*GIVEN EXERCISE*
State how many lines in the records contain the string "height", giving only the number.

*RECORDS TO PROCESS*

....

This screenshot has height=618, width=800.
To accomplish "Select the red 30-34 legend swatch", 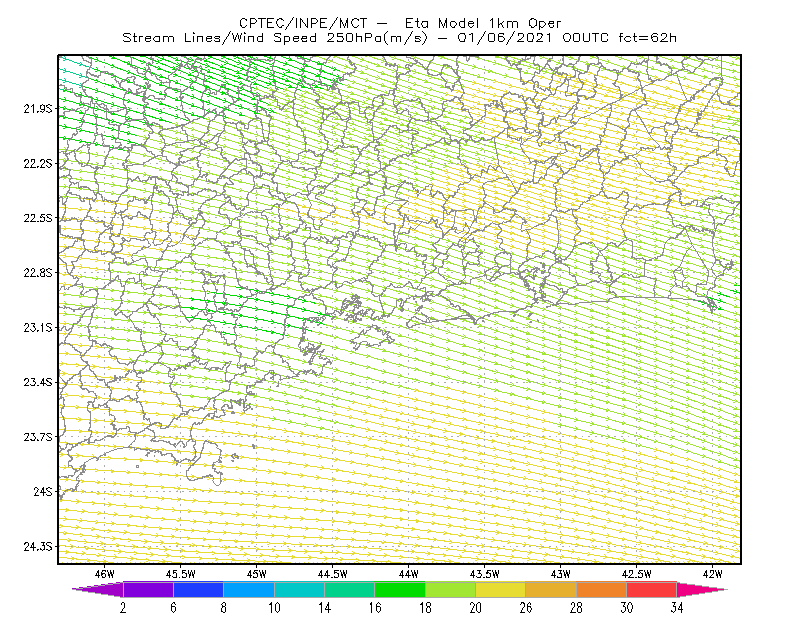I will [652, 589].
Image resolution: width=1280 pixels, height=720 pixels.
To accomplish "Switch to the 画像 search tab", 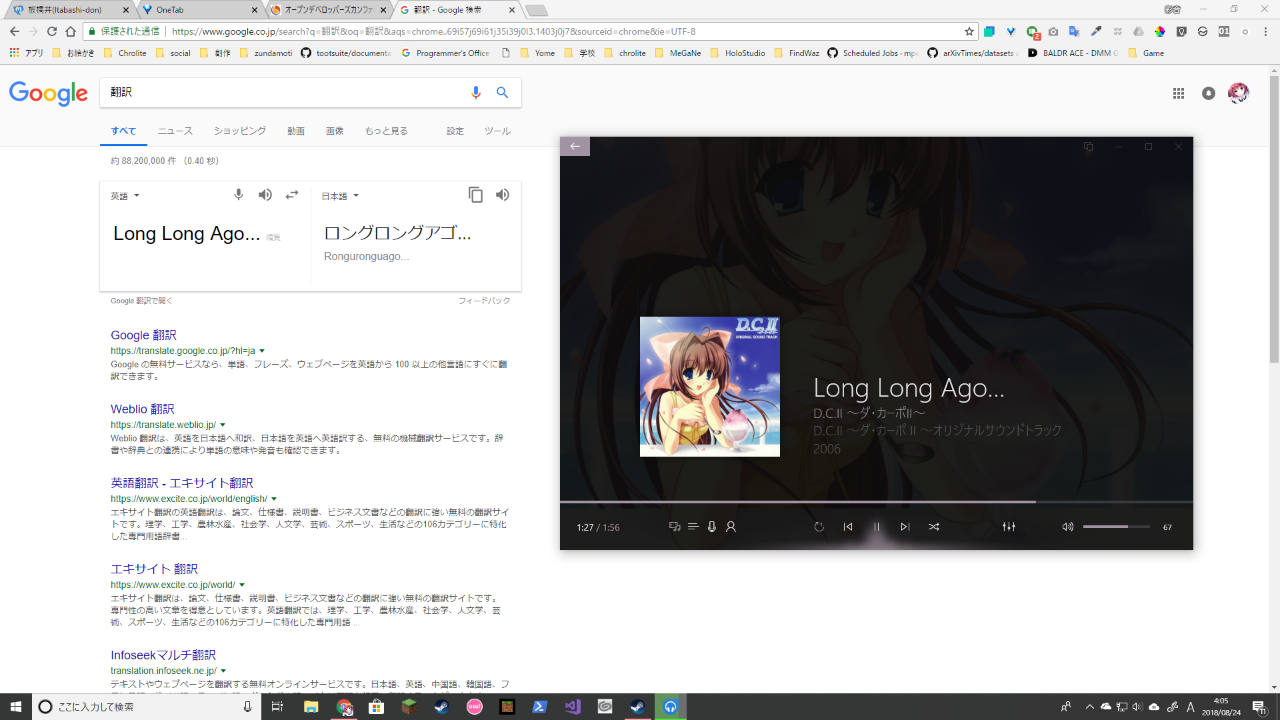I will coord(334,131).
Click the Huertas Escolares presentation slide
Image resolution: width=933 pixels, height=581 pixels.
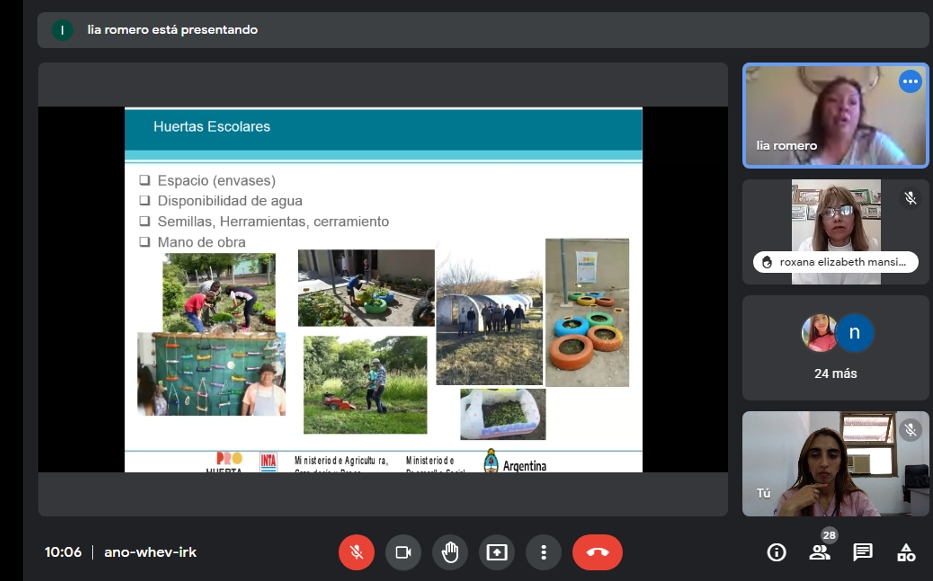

....

*SOLVED EXERCISE*
3